Re: Disaster Recovery Plan

Subject: Re: Disaster Recovery Plan
From: Dan Brinegar <vr2link -at- VR2LINK -dot- COM>
Date: Wed, 8 Apr 1998 23:50:58 -0700

At 03:39 PM 4/7/98 -0400, Mary Kunzweiler wrote:
>Hi,
>I need to document a corporate-wide disaster recovery plan.
>Does anybody know the types of info covered in such a plan? I know I need to
>cover topics like "Tornado wipes out manufacturing plants, here's our plan",
>"Bubonic plague keeps 3/4 work force at home, here's our plan" and "UPS
>goes on
>strike, here's our plan."

... and Beth and Elna pointed out that the focus can't just be about the
disaster, but the *recovery*.

I just dug up my "Miracle Issue" of _Information Week_ for May 15, 1995: I
picked it up on a long lunch hour while contemplating tackling the Disaster
Recovery Plan for the Large Semiconductor Manufacturer I was working at
back then -- I raced back to work with all sortsa fresh ideas -- the
engineer and I were both thinking of military-style DRPs (actually
emergency response procedures: "In Case 'A' can we fly a class of telecomm
operators from Ft. Gordon to replace the ops who have succumbed to nerve
gas? Or did Augsburg get nuked and we need to plug a replacement
comm-center into the net?") the main focus was replacing the physical
assets and personnel of a site that just-got-nuked... the last 30 days'
message traffic is stored in a bunker on punched cards and mag-tape. The
realization that *our* data were stored in the same building and vulnerable
to earthquake, fire, or strike (but not likely to get nuked anymore, thank
heaven!) was a little disconcerting.

_Information Week_ on techweb.com isn't archived that far back, so I'll
summarize and add a note.

1) Identify critical operational information

2) Develop and enact a plan for recovery of critical information

3) Institute a testing and evaluation program (y'know: that lifecycle
methodology we talked about recently might come in handy there)

4) Designate and *deploy* an alternate site for your operations

NOTE: with the ready availability and ease-of-use of new backup media such
as recordable/rewriteable CDs (CD-RW) these days, it's even easier to have
a complete backup of everything -- Beth Agnew said "Think of what the
impact would be on you if you lost the entire contents of your hard drive,"
I just had that happen: lost everything I've written over the last ten
years; and spent several days trying to recover stuff off ten-year-old
floppies (not recommended).

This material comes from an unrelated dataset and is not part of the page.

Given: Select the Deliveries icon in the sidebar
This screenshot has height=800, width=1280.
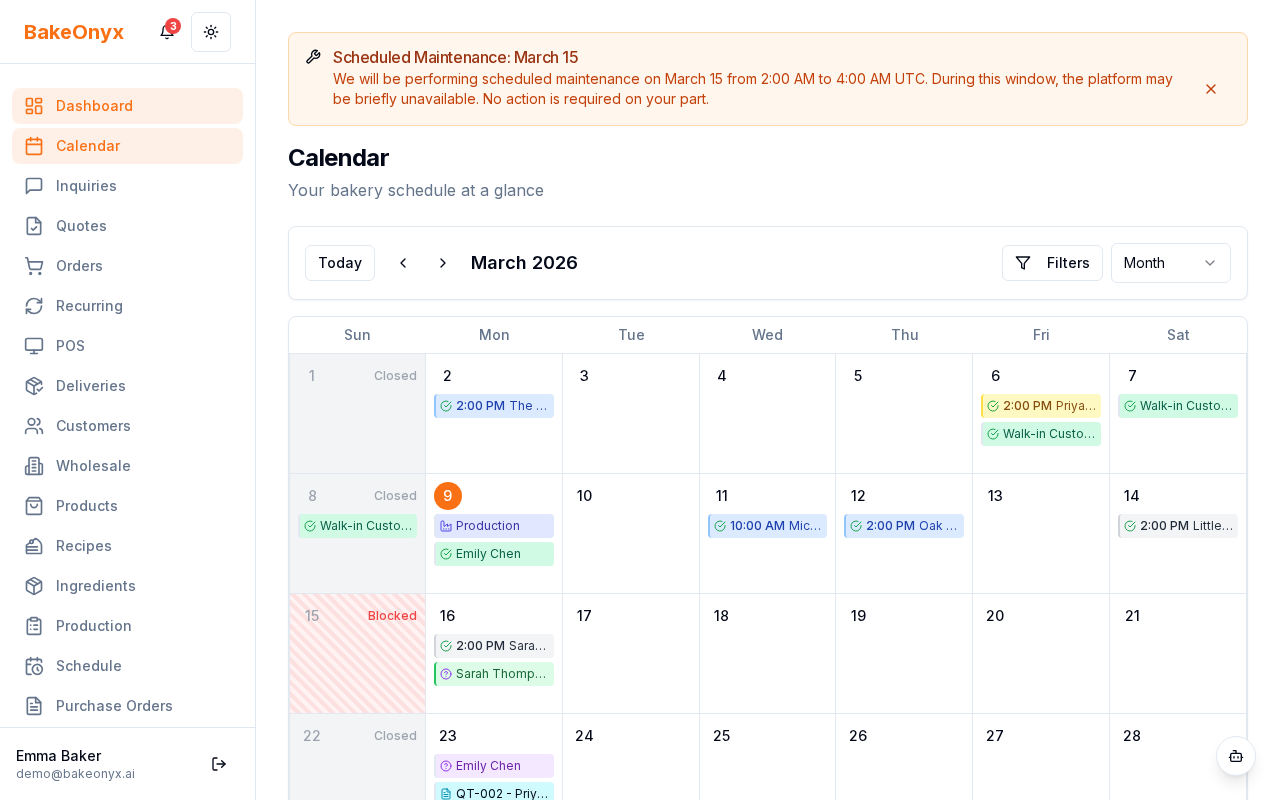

Now I've got my System setup, bookmarks,
website and archives backed up on CD-RW *and* CD-R -- remind me to make a
set to keep at dad's house ;-).

At the close of the "Nanosecond Nineties," not only do You wanna be able to
resurrect your operation as soon as possible; you *have* to. It took me a
week to recover 1.5 gigabytes out of the 3.7 gigabytes I lost -- and I had
a project to rev in the middle of it-- I've seen people lose their customer
database by hitting [ENTER] before they should have (and no backups), and
I've seen techs setup a dozen laptops just-out-of-the-box with *one* master
build CD [COOL!] I can only imagine what it would be like if I was working
with a *large* customer after an ice storm cut a branch office out of the
loop.

[But, I'm certainly glad that nowadays "getting nuked" means a virus or
spam-flood versus what it *used* to mean ;-) ]

S'wynyway, a quick search at

http://www.cmpnet.com/search/

for "disaster recovery" yielded 90 articles on everything from
small-office/home-office (SOHO) tips and tricks to master-plans for
monolithic IS departments and distributed worldwide data-anarchies.




-----------------------------------------------------------
Dan BRINEGAR, CCDB Vr2Link
Performance S u p p o r t Svcs.
Phoenix, Arizona

"Hast Du etwas zeit fuer mich? Schriebe ich eine Buch fuer Dich;
vom ganz verkerrtes VaporWaern,
auf ihrem weg zum falsches rechnung."